Common Export Problems and How They Are Solved
Sometimes an export file does not look right. Special characters may appear incorrectly, columns may be missing, or rows may be incomplete. These issues are usually caused by encoding problems, plugin conflicts, memory limits, or mismatched field settings.
If a CSV file opens incorrectly in a spreadsheet program, the store can try importing it rather than double-clicking it. During import, the user can choose the correct delimiter and character encoding, usually UTF-8. If custom fields are missing, the export settings should be reviewed to ensure those fields are selected. If the export fails halfway through, smaller batches or a plugin with background processing may solve the issue.
For migrations, testing is essential. A small export should be imported into the destination site first. If product variations, images, customer addresses, or order totals do not transfer correctly, the mapping can be adjusted before the full migration is attempted.
Final Thoughts
Exporting WooCommerce products, orders, and customers is a core part of managing a professional online store. Simple product exports can often be handled with WooCommerce’s built-in CSV tool, while detailed order and customer exports are usually easier with a dedicated plugin. The best method depends on the store’s size, technical needs, custom fields, and export frequency.
When exports are planned carefully, they become more than simple downloads. They support better reporting, easier migrations, smoother fulfillment, smarter marketing, and safer backups. With clean data, the right format, and secure handling, WooCommerce store owners can move their business information wherever it needs to go.
FAQ
Can WooCommerce export products without a plugin?
Yes. WooCommerce includes a built-in product CSV exporter. It allows administrators to export product data such as names, descriptions, prices, categories, stock status, and other standard fields.
Can WooCommerce export orders by default?
WooCommerce has reporting and data tools, but many stores use a dedicated export plugin for complete order exports. Plugins usually provide better filtering, custom columns, and formats suitable for accounting or fulfillment.
How can guest customers be exported?
Guest customers are usually stored in order data rather than as registered WordPress users. A WooCommerce customer export plugin that supports guest buyers is typically the easiest way to export them.
What is the best file format for WooCommerce exports?

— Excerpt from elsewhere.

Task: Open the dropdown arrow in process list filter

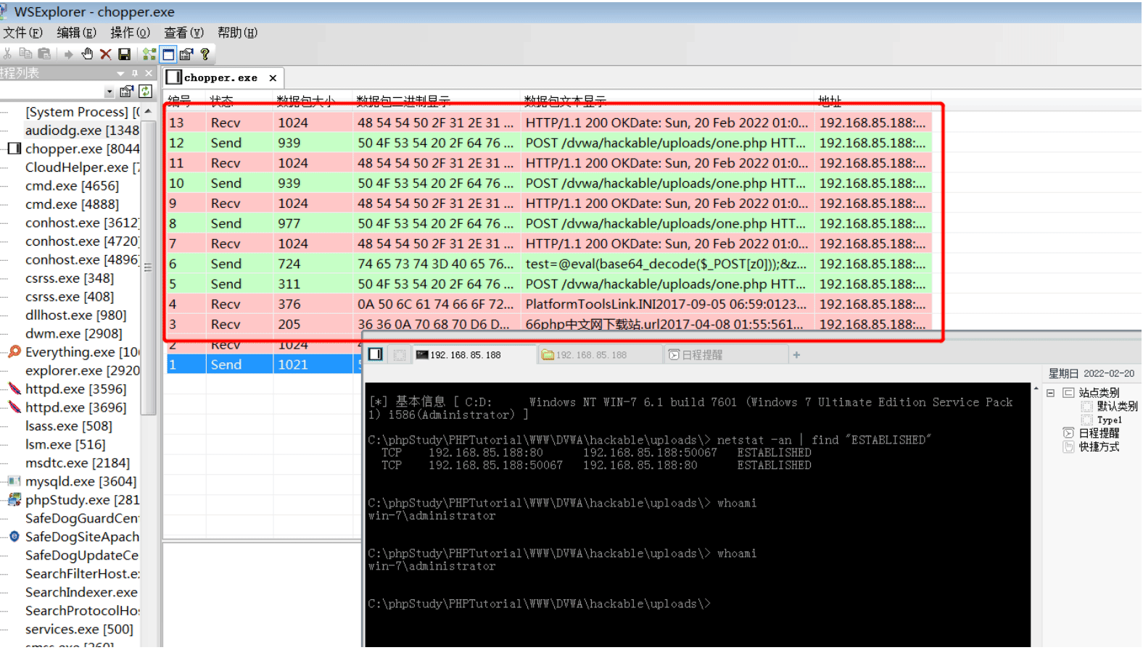Action: pyautogui.click(x=110, y=92)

CSV is the most common and practical format for most exports. XML or JSON may be better for technical integrations, while XLSX may be convenient for Excel-based reporting.
Is it safe to export customer data?
It can be safe if the store handles the data responsibly. Customer exports should be limited to necessary fields, stored securely, shared only with trusted parties, and deleted when no longer needed.

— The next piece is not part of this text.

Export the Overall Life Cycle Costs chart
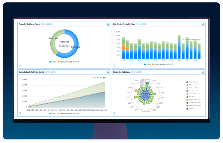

Why is a WooCommerce export missing custom fields?
Default export tools may not include all custom fields. The store may need an advanced export plugin that can detect, select, and map custom metadata from products, orders, or customers.
Can WooCommerce exports be automated?
Yes. Many export plugins support scheduled exports. They can send files by email, FTP, cloud storage, or other integrations on a daily, weekly, hourly, or custom schedule.